HOW TO SYSTEMIZE YOUR CUSTOMER SERVICE

One year ago we decided to travel to the next stage of our business, land on this new island and conquer it. After reading "Traction", and spending three months implementing the first stages of it we moved forward. We went from 12 staff, to 30 staff in a few months, to 60 staff as of today (12/1/13).

At that time, (1/1/13) it was taking us 7 months to launch a client (industry standard is 12 months for a complex project). We told our new crew of 30 staff to watch us burn the ships that got us to this island. We told them that either you will launch these clients in 7 days, or we will shut down all the departments and rethink our business model. We burned the ships we traveled on, and we told them that if we do not launch our clients in 7 days, we will not sustain ourselves as a company and the same way we hired everyone, we will essentially fire everyone. We made it clear that we will make it happen or die trying.

The reason why we burned the ships were because we launched our new marketing campaign, and we started to get a hyper growth of sign ups. We started offering a complete end to end solution for setting up new clients, and we had to deliver on the promise we would give them.

> **WRITTEN TASKS**
- 1) Can you condense the paragraph of the customer service article that begins "At that time, (1/1/13)" into a short bulleted list that keeps its main facts?
- 2) How many staff did the company in the customer service article have as of 12/1/13?
- 3) Can you take the article on systemizing customer service further, picking up after its final sentence?
The rows below the article come from a separate source.

> **GIVEN DATA**
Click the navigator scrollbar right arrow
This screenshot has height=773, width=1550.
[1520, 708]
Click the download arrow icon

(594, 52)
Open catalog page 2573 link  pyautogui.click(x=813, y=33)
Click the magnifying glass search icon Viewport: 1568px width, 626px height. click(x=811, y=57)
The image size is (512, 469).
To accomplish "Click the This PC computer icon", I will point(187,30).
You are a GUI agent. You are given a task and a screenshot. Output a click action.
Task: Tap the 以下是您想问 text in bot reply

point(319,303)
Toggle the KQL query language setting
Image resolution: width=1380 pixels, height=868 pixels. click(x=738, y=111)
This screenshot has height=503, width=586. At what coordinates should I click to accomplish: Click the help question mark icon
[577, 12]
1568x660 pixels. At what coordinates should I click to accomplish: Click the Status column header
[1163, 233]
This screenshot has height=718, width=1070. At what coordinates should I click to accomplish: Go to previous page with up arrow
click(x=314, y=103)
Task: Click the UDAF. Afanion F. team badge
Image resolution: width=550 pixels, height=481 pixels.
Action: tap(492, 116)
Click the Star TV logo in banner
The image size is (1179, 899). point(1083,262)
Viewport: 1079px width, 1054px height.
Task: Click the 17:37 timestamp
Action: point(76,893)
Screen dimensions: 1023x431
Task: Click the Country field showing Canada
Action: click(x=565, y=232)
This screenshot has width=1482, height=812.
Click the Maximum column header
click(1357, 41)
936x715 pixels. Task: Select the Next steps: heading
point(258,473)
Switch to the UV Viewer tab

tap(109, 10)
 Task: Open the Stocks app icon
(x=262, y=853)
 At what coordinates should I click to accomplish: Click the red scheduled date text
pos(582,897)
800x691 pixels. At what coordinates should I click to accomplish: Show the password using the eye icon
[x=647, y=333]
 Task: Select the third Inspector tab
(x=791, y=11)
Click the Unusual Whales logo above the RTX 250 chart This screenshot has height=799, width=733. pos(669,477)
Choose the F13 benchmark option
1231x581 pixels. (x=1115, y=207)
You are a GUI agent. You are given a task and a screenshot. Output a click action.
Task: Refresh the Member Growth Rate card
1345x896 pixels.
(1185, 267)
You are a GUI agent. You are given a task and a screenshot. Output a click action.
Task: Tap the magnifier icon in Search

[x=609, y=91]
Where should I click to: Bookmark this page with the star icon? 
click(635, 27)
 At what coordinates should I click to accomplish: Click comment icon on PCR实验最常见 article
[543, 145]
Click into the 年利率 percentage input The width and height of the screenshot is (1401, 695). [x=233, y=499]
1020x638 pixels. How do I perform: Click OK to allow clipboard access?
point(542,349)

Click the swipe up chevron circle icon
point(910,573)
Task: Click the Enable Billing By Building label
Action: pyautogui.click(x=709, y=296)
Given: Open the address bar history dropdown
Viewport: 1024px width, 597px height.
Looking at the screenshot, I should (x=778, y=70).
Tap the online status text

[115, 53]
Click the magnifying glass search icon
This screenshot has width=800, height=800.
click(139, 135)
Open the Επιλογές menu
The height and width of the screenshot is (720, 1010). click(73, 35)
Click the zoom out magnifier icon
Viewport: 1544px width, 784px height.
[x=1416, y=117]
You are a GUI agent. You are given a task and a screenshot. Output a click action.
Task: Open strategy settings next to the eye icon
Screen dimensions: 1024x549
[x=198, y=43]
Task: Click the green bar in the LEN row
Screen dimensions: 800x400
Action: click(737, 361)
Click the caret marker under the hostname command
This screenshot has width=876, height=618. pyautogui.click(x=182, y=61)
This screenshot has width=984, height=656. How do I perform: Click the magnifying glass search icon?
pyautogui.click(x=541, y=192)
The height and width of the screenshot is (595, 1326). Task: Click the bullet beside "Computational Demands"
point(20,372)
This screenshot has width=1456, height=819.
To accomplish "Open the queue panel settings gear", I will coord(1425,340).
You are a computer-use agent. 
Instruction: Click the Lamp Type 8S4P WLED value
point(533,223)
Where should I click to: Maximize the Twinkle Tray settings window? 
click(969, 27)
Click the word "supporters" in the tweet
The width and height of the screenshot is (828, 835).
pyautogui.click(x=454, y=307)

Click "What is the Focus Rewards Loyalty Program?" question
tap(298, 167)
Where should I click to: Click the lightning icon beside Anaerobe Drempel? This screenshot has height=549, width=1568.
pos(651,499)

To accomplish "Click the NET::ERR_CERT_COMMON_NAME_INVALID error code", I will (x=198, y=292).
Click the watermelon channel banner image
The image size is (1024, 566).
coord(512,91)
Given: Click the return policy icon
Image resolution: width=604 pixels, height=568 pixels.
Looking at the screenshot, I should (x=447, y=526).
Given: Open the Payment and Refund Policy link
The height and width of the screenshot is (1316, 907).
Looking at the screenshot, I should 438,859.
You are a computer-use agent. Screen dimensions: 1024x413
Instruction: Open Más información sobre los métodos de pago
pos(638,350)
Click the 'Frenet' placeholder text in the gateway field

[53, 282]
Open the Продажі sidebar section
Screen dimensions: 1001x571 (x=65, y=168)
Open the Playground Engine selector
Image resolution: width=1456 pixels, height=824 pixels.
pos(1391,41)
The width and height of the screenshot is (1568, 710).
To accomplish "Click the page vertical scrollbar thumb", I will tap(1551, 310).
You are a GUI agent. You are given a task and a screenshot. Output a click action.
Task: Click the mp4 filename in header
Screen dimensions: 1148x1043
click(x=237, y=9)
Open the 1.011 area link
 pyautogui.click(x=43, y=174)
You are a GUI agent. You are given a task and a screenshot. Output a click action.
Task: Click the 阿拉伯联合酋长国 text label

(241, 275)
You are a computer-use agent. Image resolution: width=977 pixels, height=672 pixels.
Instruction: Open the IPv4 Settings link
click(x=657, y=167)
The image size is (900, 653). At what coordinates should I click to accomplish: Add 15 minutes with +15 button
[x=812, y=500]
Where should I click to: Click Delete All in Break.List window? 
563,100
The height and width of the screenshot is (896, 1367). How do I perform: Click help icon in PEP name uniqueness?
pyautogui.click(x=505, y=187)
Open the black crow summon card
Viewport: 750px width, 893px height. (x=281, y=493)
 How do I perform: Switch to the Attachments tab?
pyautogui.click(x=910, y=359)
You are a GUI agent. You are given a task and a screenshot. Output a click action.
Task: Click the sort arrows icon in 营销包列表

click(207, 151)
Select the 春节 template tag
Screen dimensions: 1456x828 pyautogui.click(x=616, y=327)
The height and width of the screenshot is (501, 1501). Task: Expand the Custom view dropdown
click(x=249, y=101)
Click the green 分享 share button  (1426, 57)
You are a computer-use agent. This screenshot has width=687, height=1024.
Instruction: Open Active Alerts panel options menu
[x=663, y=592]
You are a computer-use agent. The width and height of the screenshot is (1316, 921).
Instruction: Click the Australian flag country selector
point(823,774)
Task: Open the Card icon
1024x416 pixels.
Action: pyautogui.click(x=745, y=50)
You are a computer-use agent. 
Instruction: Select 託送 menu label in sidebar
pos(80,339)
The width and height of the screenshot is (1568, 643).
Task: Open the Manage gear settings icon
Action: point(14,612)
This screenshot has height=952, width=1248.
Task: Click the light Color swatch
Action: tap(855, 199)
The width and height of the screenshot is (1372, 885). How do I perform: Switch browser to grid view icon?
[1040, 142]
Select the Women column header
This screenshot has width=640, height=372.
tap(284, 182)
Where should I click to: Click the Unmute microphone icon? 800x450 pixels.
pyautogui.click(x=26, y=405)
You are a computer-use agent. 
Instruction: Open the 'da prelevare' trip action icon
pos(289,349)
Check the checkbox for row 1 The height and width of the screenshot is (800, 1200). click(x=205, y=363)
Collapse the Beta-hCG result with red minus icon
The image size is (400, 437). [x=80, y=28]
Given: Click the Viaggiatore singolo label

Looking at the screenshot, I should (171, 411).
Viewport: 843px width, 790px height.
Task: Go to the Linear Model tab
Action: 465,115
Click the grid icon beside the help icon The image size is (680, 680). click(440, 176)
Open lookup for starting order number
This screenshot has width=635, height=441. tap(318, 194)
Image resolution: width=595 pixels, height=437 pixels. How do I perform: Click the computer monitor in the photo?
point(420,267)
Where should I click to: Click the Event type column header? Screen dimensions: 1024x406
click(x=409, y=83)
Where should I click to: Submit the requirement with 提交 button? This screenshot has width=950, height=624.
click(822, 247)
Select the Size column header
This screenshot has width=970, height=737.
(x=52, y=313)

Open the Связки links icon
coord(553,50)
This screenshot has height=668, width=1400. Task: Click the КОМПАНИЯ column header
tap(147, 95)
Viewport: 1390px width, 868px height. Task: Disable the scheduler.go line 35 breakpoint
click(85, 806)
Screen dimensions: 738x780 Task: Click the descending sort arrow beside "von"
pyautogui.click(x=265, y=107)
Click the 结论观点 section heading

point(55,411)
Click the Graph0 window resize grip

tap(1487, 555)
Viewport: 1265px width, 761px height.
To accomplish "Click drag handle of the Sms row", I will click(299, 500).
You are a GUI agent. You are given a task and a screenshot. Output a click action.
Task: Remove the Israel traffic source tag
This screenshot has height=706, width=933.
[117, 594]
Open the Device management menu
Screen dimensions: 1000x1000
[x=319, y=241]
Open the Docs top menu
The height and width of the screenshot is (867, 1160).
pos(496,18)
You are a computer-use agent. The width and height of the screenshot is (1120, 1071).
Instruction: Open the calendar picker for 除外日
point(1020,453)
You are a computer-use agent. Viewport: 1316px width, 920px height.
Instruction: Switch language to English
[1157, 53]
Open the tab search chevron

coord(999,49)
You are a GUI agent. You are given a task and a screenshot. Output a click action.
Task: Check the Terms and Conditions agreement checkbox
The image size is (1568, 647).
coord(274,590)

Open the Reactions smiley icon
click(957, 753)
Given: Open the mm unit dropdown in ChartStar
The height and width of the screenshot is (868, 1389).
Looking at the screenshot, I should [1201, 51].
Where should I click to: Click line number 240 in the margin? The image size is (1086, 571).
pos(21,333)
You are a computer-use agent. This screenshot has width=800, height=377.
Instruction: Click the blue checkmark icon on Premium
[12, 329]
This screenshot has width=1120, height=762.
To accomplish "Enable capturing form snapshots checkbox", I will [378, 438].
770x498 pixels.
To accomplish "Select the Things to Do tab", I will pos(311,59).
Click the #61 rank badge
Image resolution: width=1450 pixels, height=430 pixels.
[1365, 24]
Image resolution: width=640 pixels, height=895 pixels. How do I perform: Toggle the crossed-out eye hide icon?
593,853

> **WRITTEN RESPONSES**
- 1)
- On 1/1/13, launching a client took 7 months; the industry standard for a complex project is 12 months.
- The 30 staff were told they had to launch clients in 7 days, or every department would be shut down and the business model rethought.
- The company "burned the ships" that brought it to this point: without 7-day launches it could not sustain itself and would let everyone go.
- Leadership said it would make this happen or die trying.

- 2) It had 60 staff.

- 3)
To make a long story short, after 85 systems (processes), 6 months of enhancing our support desk software in Shopping Cart Elite, building Easy Data Feed to do data migration, we finally achieved a clear path to our goal. I have no idea how we did it, but we did it. We are still refining our strategies, but we lowered a 7 month launch period to 30 days. We are on schedule to start launching the stores in 7 days, and our final goal would be to launch stores in 24 hours after sign up. We made something that was impossible, possible.

In this post I want to share some of the systems and resources that allowed us to make it happen:

Definition of a System - Save Yourself Stress Time Energy and Money. If you would like access to any of the systems below, you will have to become a Shopping Cart Elite client and request it from your account manager via Skype.

a) Ownership and Accountability System - Imagine you come into a McDonalds fast food store, and you decide to place an order. You walk up to a cashier named Sara, and you tell her, can I have the #1 meal on the menu, but instead of the regular burger I would like a 16oz sirloin steak burger, medium well.

Sara being fairly new on the job didnt want to disappoint her manager because she was told that she must make every customer happy. So she went ahead and placed the custom order.

The order arrived to Mark in the kitchen who was confused about why he even got this custom order, but he was super busy, so he just let it slide. Marked looked in the fridge, and there was no sirloin steak, so he decided to send John to the supermarket to get some. John had no idea what a steak looks like, he never shopped at the supermarket by himself before, but he didnt want to upset Mark, so he just went with it. When John got to the supermarket he had no idea what kind of steak to get, so he ended up getting chicken liver instead because he didnt know any better.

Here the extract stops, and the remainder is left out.